TEXTO PROPORCIONADO:
Relativamente pequeño, modesto y escondido de la vista pública, Trinity Hall se compone de un variopinto grupo de edificios —muy viejos, viejos, victorianos y, últimamente, modernos— que circundan céspedes, macizos de flores y una terraza con vistas al río. Cuando nos dirigíamos al college desde el otro lado del río Cam, nos detuvimos un momento en mitad de un alto puente nuevo que, según me explicó Stephen con tono grave, se había construido hacía poco en recuerdo de un estudiante, Timothy Morgan, que había muerto trágicamente en 1960 justo después de proyectarlo. Desde el puente nos deleitamos con un espectáculo de cuento de hadas; me recordó la misteriosa casa de campo de una de mis novelas francesas favoritas, El gran Meaulnes, de Alain-Fournier, en la que el héroe, Augustin Meaulnes, se topa con un castillo profusamente iluminado en mitad del campo y, de ser un perplejo observador, pasa a participar en los festejos, la música y los bailes, sin saber nunca qué ocurrirá. En Trinity Hall las bandas de música tocaban al aire libre, el prado que descendía hacia al río estaba decorado con lucecitas titilantes, al igual que la magnífica haya roja del centro, y algunas parejas ya bailaban en una tarima bajo el árbol. En el entoldado de arriba conocí a más amigos de Stephen, y juntos fuimos derechos a buscar nuestra ración de champán, que se sacaba de una bañera, y después al bufet y a los diversos espectáculos: al abarrotado salón, donde en un escenario distante se representaban números de cabaret que no se oían; a una elegante sala con las paredes revestidas de madera, donde un cuarteto de cuerda intentaba competir con una banda jamaicana de percusión que estaba tocando fuera, y a un rincón de la biblioteca vieja, donde se servían castañas recién asadas en un brasero. Nuestros compañeros se habían alejado y nos habían dejado sentados en la terraza junto al río, viendo cómo bailaba la gente al ritmo hipnótico de la banda de percusión.

SECCIÓN DE DATOS:
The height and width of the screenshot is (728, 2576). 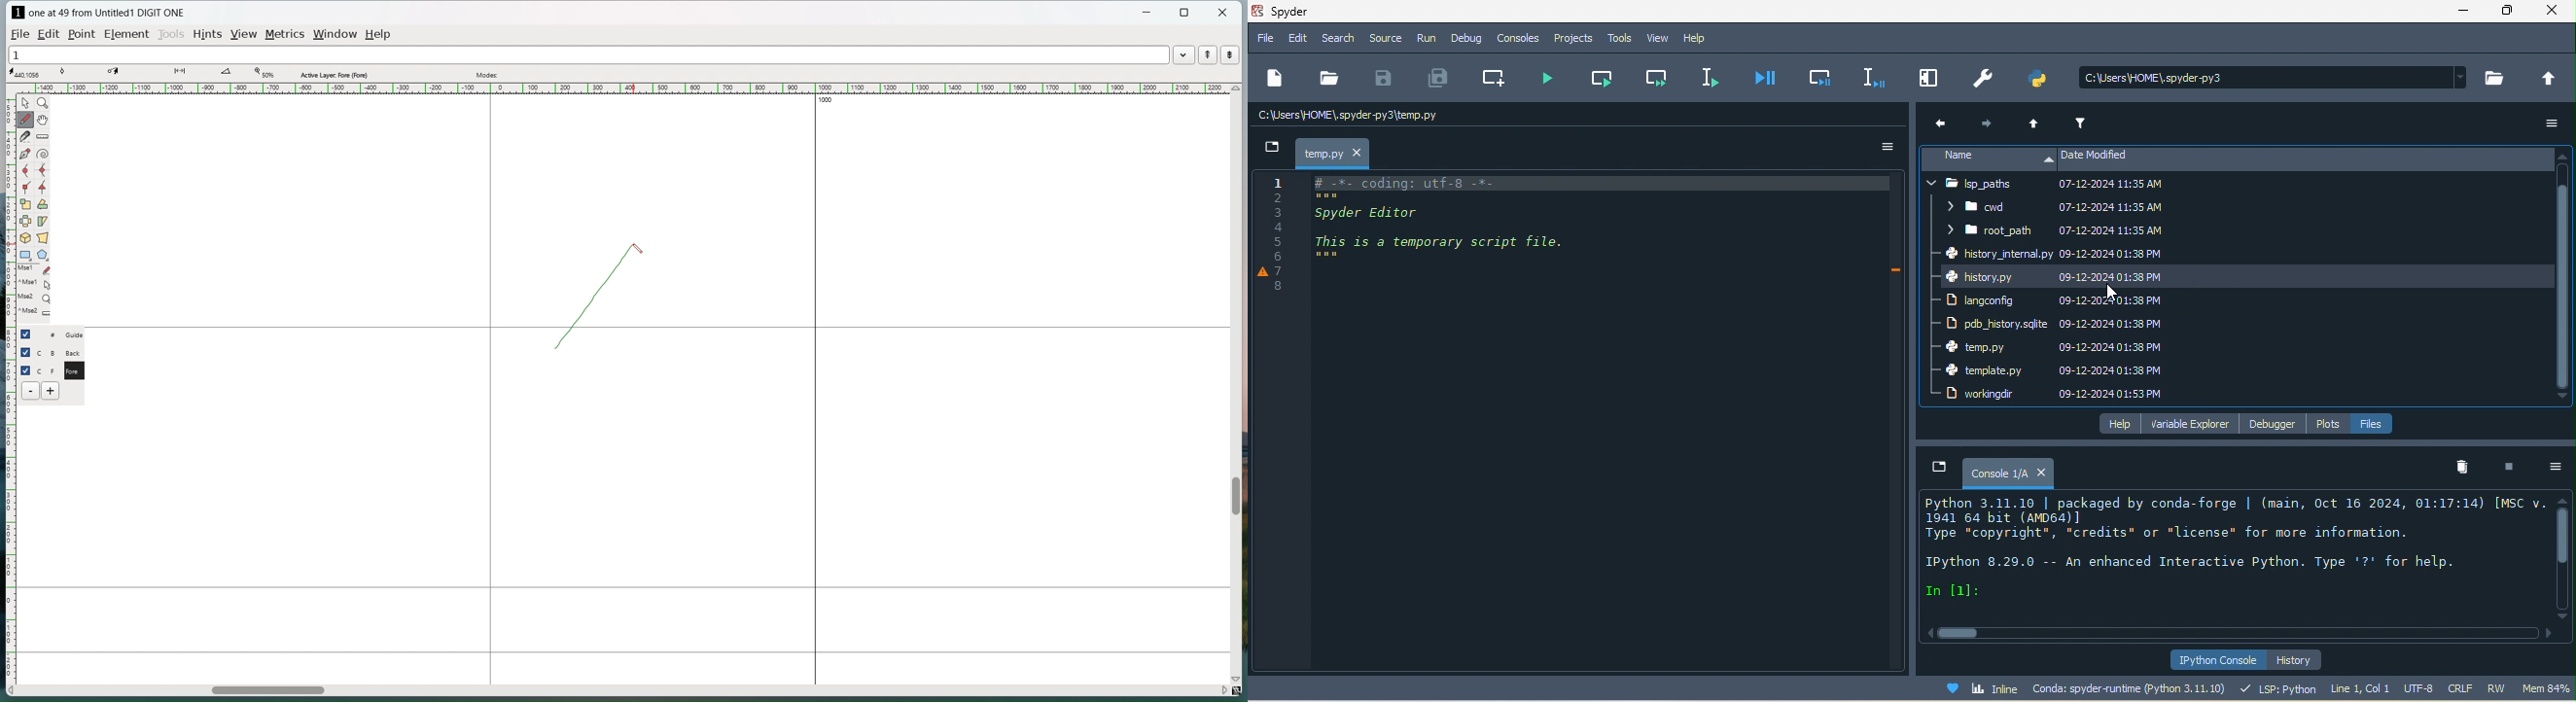 I want to click on crlf, so click(x=2464, y=687).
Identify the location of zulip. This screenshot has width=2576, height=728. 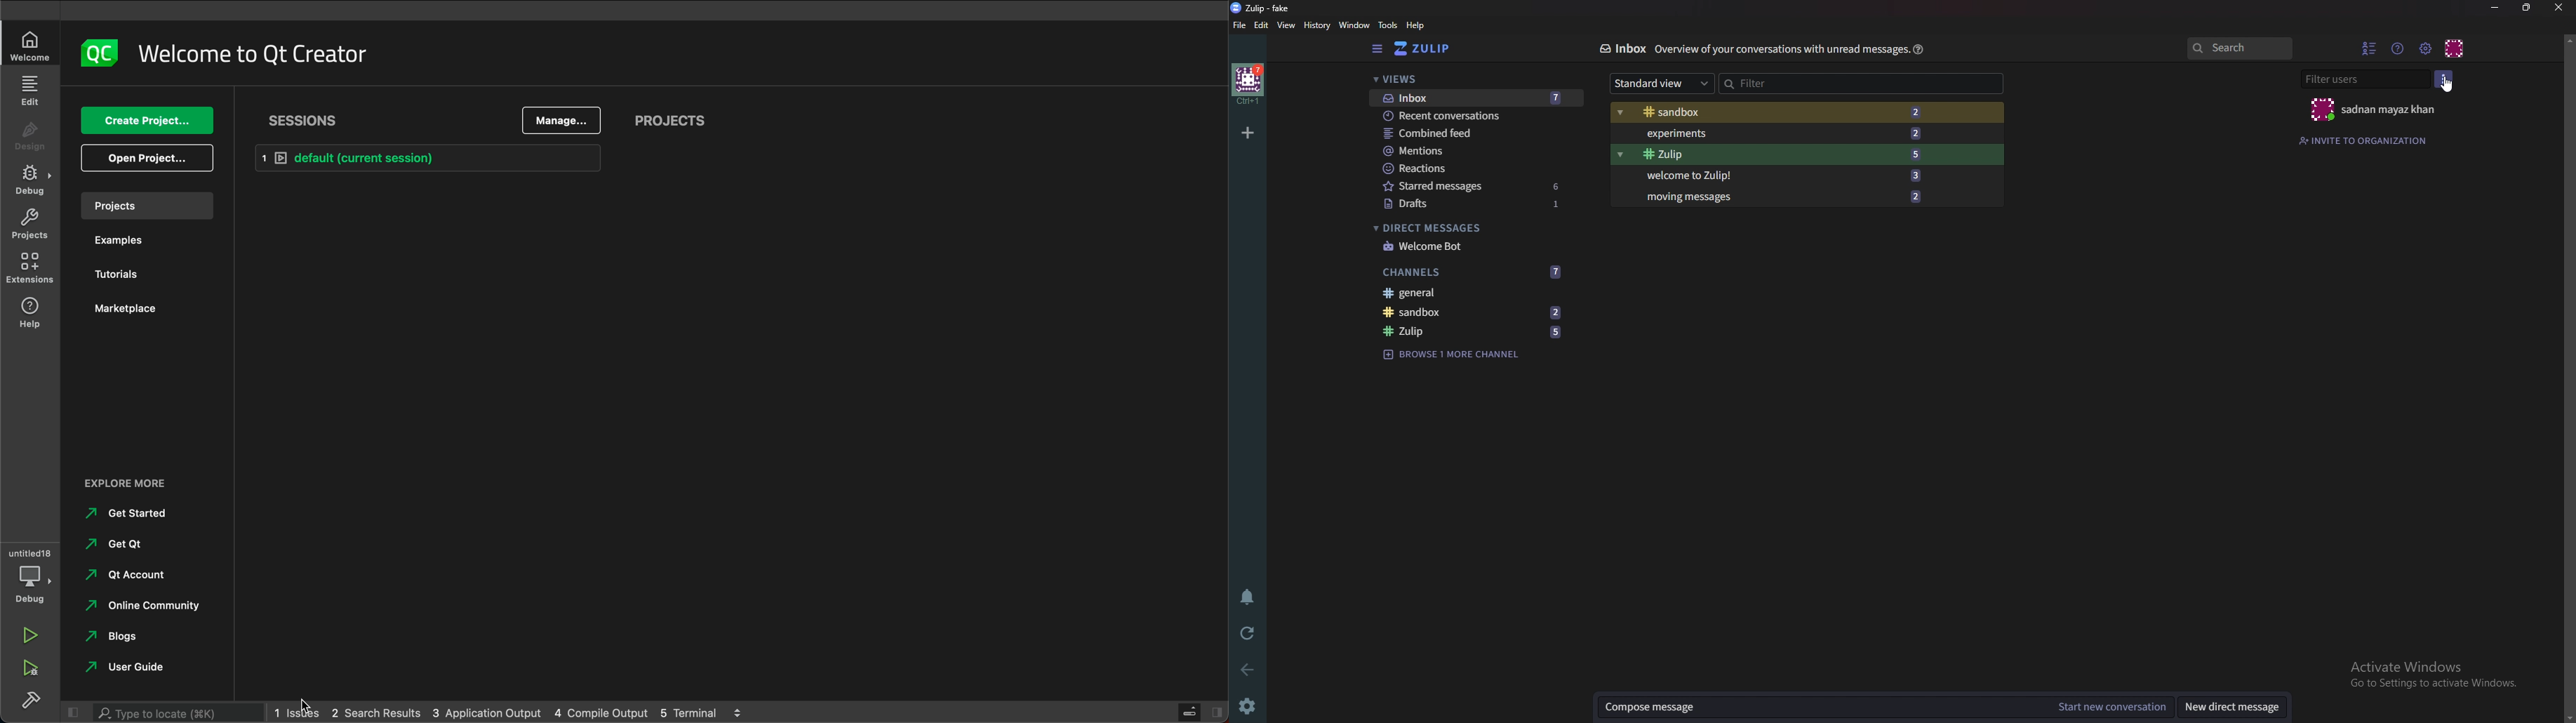
(1264, 8).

TAREA A REALIZAR:
Escribe, por favor, la continuación del texto sobre la fiesta en Trinity Hall a partir de su última oración.

RESPUESTA:
—Siento no bailar —se disculpó Stephen.

—Tranquilo; no me importa —mentí.

No obstante, la posibilidad de bailar no estaba totalmente descartada, porque más tarde, después de otro bufet y más champán, descubrimos una banda de jazz escondida en un sótano. La sala estaba a oscuras, aparte de unas extrañas luces azuladas. No se veía a los hombres, salvo los puños y la pechera de la camisa, que brillaban con un intenso resplandor morado, mientras que las chicas eran prácticamente invisibles. Yo estaba fascinada. Stephen me explicó que las luces captaban el elemento fluorescente que contenían los detergentes en polvo, razón por la cual destacaban tanto las camisas de los hombres, pero que, como los vestidos nuevos de las chicas no se habían contaminado con Tide, Daz ni ningún otro jabón, no adquirían esa luminosidad fantasmagórica. En la oscuridad de la sala subterránea, convencí a Stephen de que saliera a la pista. Nos mecimos suavemente, riéndonos de los dibujos danzarines de aquella luz morada, hasta que, para nuestra gran desilusión, la banda recogió los bártulos y se fue.

De madrugada, como era tradición, los otros colleges que habían organizado bailes de mayo abrieron las puertas a todo el mundo. Mientras amanecía, caminamos tambaleándonos por Trinity Street hasta Trinity College, donde, en unas espaciosas habitaciones, la novia extremadamente bien organizada y madura de algún universitario preparaba el desayuno, pero yo me hundí en un sillón y me quedé dormida. Algún alma caritativa debió de llevarme sonámbula a la pensión de Adams Road, donde dormí a pierna suelta hasta media mañana.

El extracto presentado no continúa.